06Conclusion & Future Work
Three-sentence summary
- MemGUI-Bench is a new memory-first benchmark for mobile GUI agents that forces real remembering across time and apps, uses multi-try grading, and applies a careful staged judge.
- It reveals large hidden deficits (4–10× gaps), proves short-term memory is required, shows long-term memory gives strong gains (+21.9 pp), and pinpoints cross-app info transfer as the main bottleneck.
- It also balances accuracy and cost through Progressive Scrutiny and offers concrete failure patterns and design tips to guide future agent building.
Main achievement
- Making memory measurable: The paper turns fuzzy “the agent forgot” into precise scores (IRR, FRR, pass@k) and trustworthy judgments that scale across realistic apps and tasks.
Future directions
- Lighter, smarter memory: Tighter representations and selective recall to work within token/time budgets;
- Better long context use: Structured buffers and retrieval that don’t just dump whole histories;
- Richer long-term learning: From pass@k to lifelong improvement across weeks and many apps;
- Stronger robustness: Handling UI changes, locales, and device differences gracefully.
Why remember this
- If we want phone agents that act like capable helpers—not just button clickers—we must test and build their memory.
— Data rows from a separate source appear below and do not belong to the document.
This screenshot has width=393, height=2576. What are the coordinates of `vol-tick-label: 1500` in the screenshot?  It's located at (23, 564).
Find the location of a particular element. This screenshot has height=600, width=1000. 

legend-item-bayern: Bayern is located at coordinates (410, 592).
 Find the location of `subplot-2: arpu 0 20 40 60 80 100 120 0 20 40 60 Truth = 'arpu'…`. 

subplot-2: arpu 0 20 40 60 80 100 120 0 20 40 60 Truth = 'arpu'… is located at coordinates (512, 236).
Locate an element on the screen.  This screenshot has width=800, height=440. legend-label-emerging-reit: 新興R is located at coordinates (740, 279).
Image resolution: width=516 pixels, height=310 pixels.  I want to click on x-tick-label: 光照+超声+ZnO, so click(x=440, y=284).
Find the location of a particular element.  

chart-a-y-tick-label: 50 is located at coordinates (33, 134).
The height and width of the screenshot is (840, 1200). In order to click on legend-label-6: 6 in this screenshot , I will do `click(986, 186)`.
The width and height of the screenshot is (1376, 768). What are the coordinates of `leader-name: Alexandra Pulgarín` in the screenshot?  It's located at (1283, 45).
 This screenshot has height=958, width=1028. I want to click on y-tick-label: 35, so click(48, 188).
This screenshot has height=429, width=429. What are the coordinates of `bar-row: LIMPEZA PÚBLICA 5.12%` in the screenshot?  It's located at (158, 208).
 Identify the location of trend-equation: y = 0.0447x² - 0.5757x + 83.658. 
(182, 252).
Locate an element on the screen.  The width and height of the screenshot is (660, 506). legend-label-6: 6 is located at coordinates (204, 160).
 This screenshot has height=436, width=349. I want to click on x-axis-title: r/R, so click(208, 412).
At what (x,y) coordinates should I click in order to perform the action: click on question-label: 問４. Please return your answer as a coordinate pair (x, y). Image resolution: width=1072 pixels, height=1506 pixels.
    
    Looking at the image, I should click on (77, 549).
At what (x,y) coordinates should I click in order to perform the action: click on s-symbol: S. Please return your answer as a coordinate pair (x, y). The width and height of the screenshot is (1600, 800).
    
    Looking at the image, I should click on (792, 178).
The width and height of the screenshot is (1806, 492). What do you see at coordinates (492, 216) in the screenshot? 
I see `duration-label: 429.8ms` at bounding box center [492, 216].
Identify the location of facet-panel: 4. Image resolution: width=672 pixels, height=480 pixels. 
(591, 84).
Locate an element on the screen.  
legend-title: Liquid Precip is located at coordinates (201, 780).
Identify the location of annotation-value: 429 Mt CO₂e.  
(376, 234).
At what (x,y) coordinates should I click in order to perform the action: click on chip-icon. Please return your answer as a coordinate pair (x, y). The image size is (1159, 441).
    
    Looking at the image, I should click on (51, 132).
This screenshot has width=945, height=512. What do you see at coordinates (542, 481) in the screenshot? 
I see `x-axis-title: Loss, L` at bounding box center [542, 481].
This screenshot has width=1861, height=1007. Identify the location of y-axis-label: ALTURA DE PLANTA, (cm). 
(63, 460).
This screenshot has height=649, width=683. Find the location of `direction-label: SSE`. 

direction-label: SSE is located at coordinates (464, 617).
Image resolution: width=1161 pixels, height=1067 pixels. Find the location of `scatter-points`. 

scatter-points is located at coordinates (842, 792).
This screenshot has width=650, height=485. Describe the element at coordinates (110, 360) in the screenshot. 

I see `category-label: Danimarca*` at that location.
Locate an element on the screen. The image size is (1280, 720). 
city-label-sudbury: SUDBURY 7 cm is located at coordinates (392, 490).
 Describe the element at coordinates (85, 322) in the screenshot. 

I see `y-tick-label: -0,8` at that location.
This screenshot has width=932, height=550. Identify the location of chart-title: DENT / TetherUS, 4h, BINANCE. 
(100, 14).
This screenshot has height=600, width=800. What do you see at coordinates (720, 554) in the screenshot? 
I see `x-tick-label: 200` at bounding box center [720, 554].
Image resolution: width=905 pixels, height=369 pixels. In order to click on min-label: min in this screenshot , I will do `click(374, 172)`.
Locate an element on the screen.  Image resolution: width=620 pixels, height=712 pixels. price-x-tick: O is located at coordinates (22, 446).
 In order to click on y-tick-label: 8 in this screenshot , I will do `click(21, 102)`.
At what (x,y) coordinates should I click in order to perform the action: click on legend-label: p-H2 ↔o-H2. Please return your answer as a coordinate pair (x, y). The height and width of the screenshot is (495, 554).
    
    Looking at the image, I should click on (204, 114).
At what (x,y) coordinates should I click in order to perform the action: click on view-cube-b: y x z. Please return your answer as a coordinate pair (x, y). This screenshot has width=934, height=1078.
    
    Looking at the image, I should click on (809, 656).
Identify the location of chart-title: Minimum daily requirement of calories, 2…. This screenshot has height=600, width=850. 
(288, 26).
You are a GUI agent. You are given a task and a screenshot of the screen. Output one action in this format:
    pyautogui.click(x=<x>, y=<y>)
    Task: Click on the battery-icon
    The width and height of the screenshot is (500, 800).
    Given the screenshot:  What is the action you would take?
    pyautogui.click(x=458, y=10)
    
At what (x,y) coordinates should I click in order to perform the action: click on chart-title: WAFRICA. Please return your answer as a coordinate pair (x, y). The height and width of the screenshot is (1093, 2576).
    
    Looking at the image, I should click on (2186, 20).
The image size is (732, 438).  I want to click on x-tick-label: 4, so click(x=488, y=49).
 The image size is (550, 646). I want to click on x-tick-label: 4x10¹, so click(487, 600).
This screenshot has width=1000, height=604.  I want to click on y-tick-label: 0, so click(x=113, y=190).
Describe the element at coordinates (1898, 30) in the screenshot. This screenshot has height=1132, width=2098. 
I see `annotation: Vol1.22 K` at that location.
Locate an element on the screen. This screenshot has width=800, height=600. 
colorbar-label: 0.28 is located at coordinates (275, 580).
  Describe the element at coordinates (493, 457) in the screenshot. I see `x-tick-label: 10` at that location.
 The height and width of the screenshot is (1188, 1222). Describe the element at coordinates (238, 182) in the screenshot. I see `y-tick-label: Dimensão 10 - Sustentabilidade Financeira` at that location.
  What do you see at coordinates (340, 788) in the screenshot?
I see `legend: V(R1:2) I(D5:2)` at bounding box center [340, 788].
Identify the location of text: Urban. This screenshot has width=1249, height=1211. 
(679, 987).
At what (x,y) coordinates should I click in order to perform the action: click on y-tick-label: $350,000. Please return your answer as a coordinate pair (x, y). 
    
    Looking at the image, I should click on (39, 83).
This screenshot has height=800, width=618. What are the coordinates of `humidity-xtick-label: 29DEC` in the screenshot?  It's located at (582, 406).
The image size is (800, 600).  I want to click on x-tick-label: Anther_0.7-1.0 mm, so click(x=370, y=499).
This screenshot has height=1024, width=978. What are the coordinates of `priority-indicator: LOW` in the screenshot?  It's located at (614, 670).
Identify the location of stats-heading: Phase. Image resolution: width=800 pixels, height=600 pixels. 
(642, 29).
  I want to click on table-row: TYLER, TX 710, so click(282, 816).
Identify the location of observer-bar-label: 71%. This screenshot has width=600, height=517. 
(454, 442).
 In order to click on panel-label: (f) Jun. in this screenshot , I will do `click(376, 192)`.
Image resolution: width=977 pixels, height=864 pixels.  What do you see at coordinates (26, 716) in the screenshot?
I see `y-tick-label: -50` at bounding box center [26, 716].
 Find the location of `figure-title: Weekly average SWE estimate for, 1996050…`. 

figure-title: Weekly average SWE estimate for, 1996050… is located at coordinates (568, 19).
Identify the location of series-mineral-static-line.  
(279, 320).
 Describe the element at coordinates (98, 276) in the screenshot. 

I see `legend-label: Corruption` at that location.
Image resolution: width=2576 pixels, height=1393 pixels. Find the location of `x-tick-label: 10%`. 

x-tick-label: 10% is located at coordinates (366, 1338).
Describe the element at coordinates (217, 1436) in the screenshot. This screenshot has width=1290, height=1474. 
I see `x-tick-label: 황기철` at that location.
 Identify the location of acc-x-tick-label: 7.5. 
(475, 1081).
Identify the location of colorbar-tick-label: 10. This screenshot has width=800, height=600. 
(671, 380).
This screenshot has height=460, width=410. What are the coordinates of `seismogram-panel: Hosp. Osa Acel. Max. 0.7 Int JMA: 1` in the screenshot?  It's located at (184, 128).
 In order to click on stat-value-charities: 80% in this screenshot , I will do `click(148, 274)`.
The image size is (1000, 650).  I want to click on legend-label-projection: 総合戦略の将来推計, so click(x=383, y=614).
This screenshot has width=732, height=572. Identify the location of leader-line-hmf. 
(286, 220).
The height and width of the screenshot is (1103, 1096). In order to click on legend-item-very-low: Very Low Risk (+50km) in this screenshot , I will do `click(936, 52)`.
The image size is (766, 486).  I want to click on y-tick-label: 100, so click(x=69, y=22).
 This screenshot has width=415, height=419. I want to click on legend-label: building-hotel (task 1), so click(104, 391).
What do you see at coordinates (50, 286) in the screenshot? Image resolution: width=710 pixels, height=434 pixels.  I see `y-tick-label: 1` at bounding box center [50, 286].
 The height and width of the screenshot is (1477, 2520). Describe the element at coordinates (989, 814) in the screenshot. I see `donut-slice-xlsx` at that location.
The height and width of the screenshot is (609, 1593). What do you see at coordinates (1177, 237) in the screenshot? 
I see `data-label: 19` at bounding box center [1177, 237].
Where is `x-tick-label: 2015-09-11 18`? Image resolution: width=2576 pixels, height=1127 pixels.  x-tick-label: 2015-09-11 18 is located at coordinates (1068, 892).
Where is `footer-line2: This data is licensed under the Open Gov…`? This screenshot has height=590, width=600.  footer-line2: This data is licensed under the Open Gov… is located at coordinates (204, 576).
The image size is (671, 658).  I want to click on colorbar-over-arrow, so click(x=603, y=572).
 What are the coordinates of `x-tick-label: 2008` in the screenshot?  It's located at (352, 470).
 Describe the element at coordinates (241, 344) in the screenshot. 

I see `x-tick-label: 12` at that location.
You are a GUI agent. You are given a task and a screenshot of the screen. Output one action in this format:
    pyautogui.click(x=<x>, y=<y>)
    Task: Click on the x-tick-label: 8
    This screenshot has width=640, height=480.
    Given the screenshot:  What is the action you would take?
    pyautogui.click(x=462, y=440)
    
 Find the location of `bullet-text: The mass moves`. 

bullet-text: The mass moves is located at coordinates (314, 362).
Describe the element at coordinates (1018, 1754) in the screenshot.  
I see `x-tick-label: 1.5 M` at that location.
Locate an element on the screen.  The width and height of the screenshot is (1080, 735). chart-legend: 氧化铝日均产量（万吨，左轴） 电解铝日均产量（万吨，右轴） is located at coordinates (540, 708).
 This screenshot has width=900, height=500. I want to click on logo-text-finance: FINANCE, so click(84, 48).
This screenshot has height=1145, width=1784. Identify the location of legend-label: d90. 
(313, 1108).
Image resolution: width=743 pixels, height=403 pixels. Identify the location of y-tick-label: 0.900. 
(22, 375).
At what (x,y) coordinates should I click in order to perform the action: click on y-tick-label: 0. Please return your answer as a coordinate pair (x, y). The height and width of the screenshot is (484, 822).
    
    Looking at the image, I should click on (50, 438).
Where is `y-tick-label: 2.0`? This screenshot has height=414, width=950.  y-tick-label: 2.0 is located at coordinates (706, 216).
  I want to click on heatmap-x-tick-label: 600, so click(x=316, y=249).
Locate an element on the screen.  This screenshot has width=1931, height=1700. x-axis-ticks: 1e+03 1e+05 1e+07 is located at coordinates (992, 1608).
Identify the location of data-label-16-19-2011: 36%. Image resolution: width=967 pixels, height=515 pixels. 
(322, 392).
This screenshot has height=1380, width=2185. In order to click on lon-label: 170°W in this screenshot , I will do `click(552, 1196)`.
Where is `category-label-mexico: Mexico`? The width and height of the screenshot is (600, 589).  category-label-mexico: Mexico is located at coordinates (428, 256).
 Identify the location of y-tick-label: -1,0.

MemGUI-Bench provides the map, the yardstick, and the referee to get there.
Practical Applications
- •Evaluate your GUI agent’s short-term memory using IRR to spot where details get dropped in multi-step tasks.
- •Use pass@k to measure long-term learning, and tune your memory module until FRR shows faster recovery from failures.
- •Adopt a staged judge (like Progressive Scrutiny) to cut evaluation costs while improving decision accuracy.
- •Design tasks with mirror pairs to test whether your agent can transfer strategies across similar, later tasks.
- •Add multi-granularity memory buffers (e.g., slots for prices, addresses, dates) to reduce partial memory hallucination.
- •Introduce hierarchical task plans with persistent goals to prevent process memory hallucination mid-task.
- •Leverage longer context windows strategically (multi-turn summaries, selective retrieval) instead of dumping raw histories.
- •Track Average Step Ratio and Time/Step to ensure memory wins don’t come with unusable latency.
- •Stress-test cross-app info transfer (1→4 apps) to reveal your true memory bottlenecks before deployment.
- •Set token budgets and measure degradation to balance capability (LTM) with real-world cost constraints.